§ **Exercise objective**: Every line of the listing is to be returned exactly as given.

◆ ◆ ◆ ◆ ◆ ◆ ◆

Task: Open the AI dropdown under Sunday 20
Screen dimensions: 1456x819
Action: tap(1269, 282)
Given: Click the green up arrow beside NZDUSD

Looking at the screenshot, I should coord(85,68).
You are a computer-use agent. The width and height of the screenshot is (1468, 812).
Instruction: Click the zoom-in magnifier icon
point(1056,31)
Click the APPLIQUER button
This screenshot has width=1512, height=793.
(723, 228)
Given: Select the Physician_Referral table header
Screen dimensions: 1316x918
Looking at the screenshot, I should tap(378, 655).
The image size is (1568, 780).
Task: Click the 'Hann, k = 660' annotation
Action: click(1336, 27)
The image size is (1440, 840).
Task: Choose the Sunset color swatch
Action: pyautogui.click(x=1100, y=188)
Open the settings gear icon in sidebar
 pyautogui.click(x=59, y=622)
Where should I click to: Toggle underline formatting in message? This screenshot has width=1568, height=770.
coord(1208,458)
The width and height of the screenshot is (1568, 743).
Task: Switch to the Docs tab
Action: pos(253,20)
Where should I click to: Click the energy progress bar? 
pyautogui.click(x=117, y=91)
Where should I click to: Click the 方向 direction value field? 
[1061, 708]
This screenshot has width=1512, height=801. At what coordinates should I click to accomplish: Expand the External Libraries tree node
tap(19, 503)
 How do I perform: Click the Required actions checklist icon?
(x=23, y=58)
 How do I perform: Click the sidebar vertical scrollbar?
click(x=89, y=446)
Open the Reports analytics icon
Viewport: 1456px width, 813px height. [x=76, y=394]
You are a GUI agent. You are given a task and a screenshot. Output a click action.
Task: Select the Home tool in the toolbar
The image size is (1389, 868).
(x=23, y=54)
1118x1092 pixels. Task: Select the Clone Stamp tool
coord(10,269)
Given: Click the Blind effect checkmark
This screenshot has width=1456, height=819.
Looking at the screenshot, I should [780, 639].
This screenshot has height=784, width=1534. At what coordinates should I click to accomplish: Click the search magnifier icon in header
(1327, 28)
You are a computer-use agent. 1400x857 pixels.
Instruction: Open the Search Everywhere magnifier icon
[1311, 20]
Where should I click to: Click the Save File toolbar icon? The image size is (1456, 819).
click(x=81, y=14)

◆ ◆ ◆ ◆ ◆ ◆ ◆

§ **Response below**:
Task: Open the AI dropdown under Sunday 20
Screen dimensions: 1456x819
Action: tap(1269, 282)
Given: Click the green up arrow beside NZDUSD

Looking at the screenshot, I should coord(85,68).
You are a computer-use agent. The width and height of the screenshot is (1468, 812).
Instruction: Click the zoom-in magnifier icon
point(1056,31)
Click the APPLIQUER button
This screenshot has width=1512, height=793.
(723, 228)
Given: Select the Physician_Referral table header
Screen dimensions: 1316x918
Looking at the screenshot, I should tap(378, 655).
The image size is (1568, 780).
Task: Click the 'Hann, k = 660' annotation
Action: click(1336, 27)
The image size is (1440, 840).
Task: Choose the Sunset color swatch
Action: pyautogui.click(x=1100, y=188)
Open the settings gear icon in sidebar
 pyautogui.click(x=59, y=622)
Where should I click to: Toggle underline formatting in message? This screenshot has width=1568, height=770.
coord(1208,458)
The width and height of the screenshot is (1568, 743).
Task: Switch to the Docs tab
Action: pos(253,20)
Where should I click to: Click the energy progress bar? 
pyautogui.click(x=117, y=91)
Where should I click to: Click the 方向 direction value field? 
[1061, 708]
This screenshot has width=1512, height=801. At what coordinates should I click to accomplish: Expand the External Libraries tree node
tap(19, 503)
 How do I perform: Click the Required actions checklist icon?
(x=23, y=58)
 How do I perform: Click the sidebar vertical scrollbar?
click(x=89, y=446)
Open the Reports analytics icon
Viewport: 1456px width, 813px height. [x=76, y=394]
You are a GUI agent. You are given a task and a screenshot. Output a click action.
Task: Select the Home tool in the toolbar
The image size is (1389, 868).
(x=23, y=54)
1118x1092 pixels. Task: Select the Clone Stamp tool
coord(10,269)
Given: Click the Blind effect checkmark
This screenshot has width=1456, height=819.
Looking at the screenshot, I should [780, 639].
This screenshot has height=784, width=1534. At what coordinates should I click to accomplish: Click the search magnifier icon in header
(1327, 28)
You are a computer-use agent. 1400x857 pixels.
Instruction: Open the Search Everywhere magnifier icon
[1311, 20]
Where should I click to: Click the Save File toolbar icon? The image size is (1456, 819).
click(x=81, y=14)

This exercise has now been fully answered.